- **TASK**:
Extract every line of the material below that contains the string "icon", matching case exactly.

---------- DATA TO PROCESS ----------

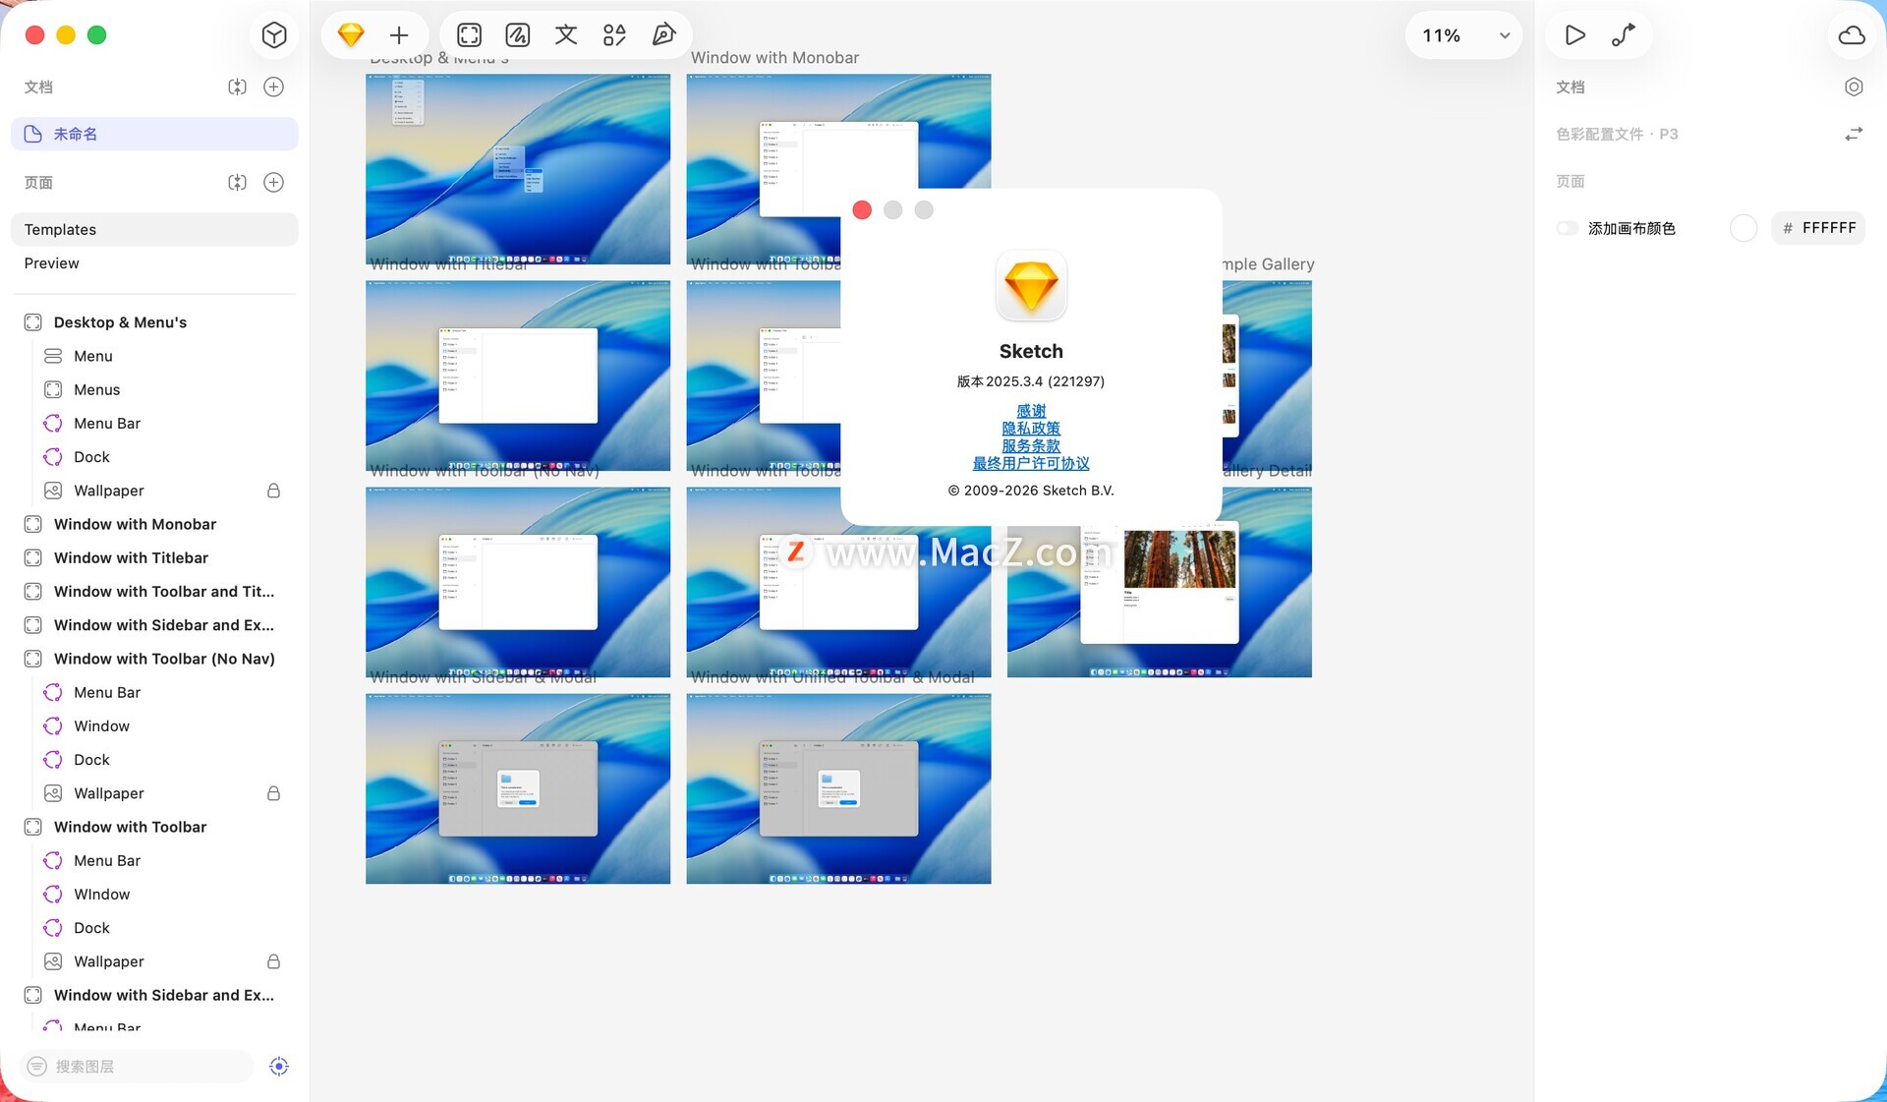Screen dimensions: 1887x1102
Task: Click the Text tool icon
Action: coord(566,35)
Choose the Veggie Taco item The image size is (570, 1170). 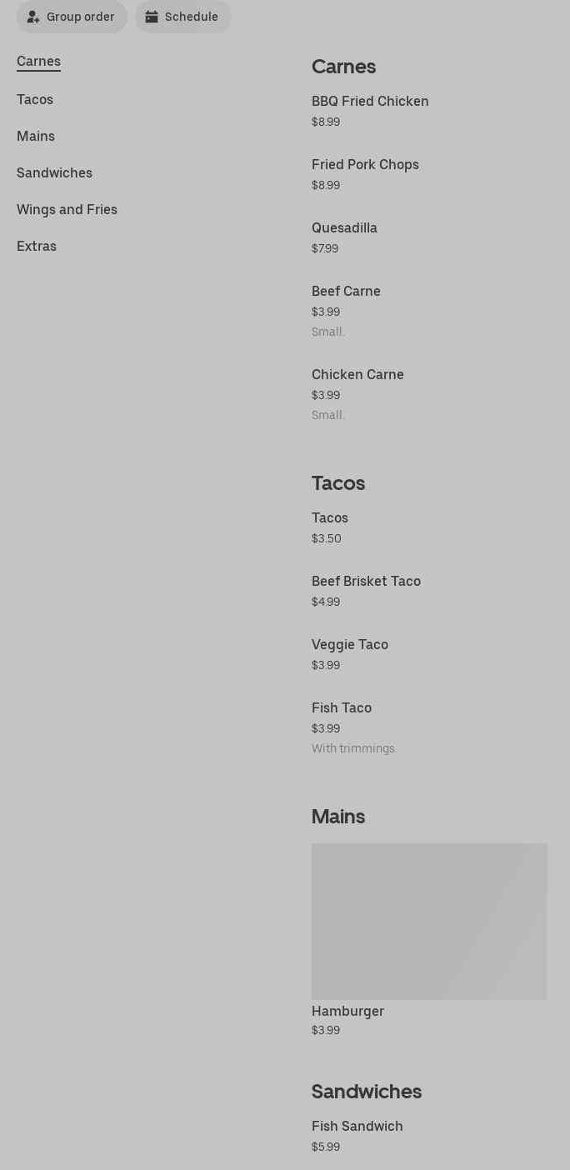point(350,645)
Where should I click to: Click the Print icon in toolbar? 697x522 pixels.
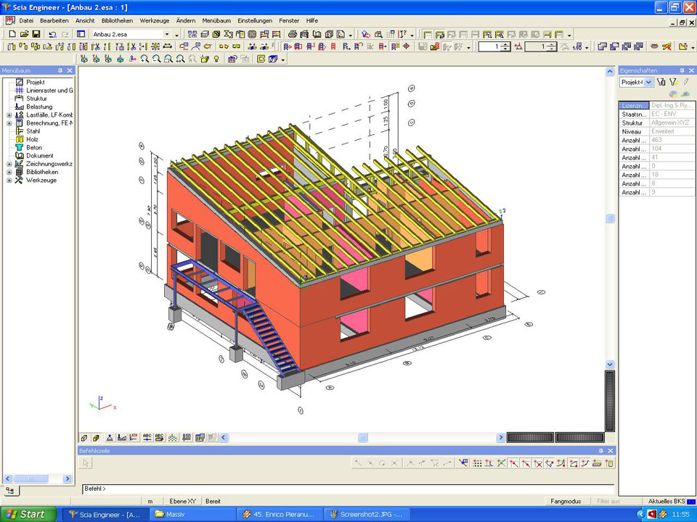(x=293, y=34)
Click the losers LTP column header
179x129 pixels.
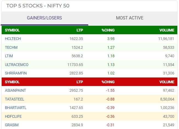(80, 82)
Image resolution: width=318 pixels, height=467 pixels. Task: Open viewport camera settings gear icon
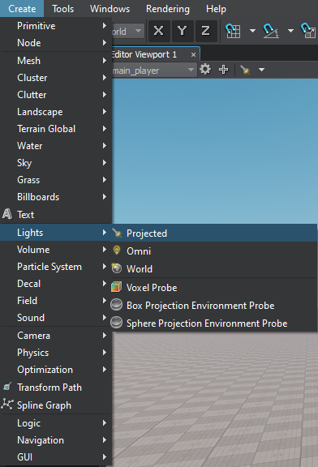[x=205, y=70]
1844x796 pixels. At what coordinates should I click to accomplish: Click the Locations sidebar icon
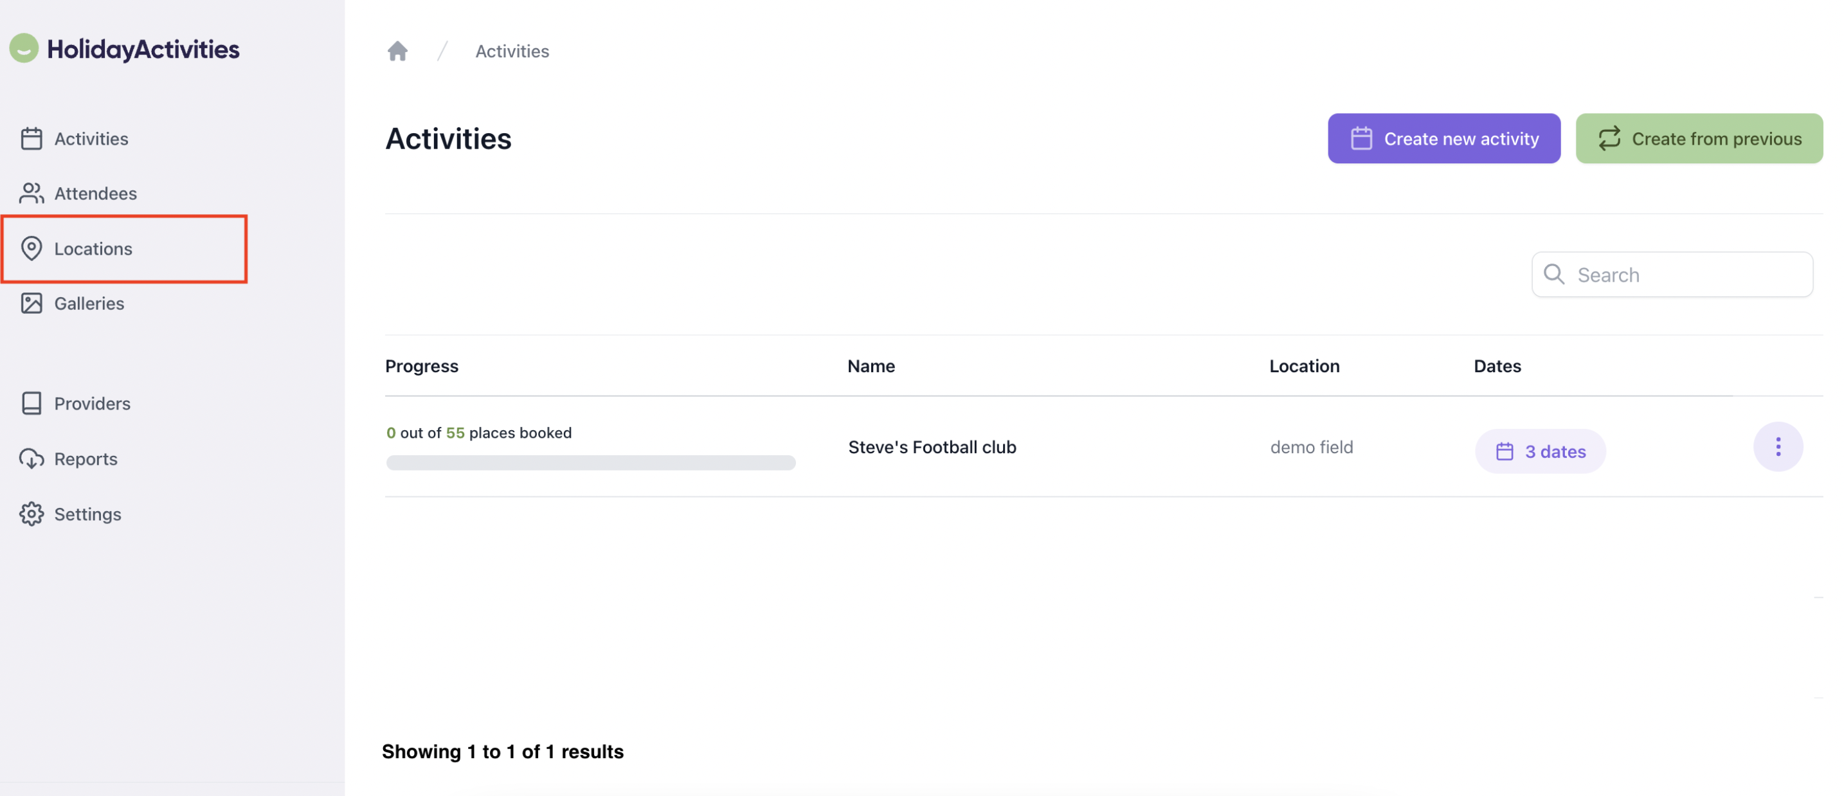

----------

- **EXERCISE OUTPUT**:
Task: Click the Text tool icon
Where should I click to: Click the Print icon in toolbar? 697x522 pixels.
Image resolution: width=318 pixels, height=467 pixels. Task: Open viewport camera settings gear icon
1844x796 pixels. At what coordinates should I click to accomplish: Click the Locations sidebar icon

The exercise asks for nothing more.